MATERIAL PROVIDED START

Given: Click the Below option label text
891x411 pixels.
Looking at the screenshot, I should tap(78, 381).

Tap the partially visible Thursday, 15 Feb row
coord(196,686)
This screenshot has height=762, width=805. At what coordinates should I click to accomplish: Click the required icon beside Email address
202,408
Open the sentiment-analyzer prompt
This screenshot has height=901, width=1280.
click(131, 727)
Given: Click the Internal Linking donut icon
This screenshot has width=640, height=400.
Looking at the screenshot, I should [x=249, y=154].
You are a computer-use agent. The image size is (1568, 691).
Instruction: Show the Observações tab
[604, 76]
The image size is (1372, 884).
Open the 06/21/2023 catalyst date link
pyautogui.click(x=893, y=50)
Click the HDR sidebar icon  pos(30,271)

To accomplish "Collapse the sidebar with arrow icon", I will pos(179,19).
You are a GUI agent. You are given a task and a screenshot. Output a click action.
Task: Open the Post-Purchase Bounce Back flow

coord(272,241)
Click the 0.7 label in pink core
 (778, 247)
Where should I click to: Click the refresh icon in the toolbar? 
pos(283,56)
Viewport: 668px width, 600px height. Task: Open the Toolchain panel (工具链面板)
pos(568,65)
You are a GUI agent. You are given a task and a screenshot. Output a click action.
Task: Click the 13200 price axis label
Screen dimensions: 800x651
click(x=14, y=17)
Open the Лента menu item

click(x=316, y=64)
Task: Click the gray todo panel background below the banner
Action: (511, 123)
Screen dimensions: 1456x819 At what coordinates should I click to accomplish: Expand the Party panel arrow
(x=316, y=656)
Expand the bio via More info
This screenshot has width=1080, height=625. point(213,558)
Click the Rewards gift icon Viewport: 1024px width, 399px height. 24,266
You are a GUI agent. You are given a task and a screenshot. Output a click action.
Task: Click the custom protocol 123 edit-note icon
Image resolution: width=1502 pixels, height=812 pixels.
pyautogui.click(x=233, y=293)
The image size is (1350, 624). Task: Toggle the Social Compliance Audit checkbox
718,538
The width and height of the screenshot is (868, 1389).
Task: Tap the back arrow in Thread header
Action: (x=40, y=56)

MATERIAL PROVIDED END

### WORK ORDER
Looking at the records above, tally the lines holding "sidebar" and reply with that number only.

### EXERCISE SOLUTION
2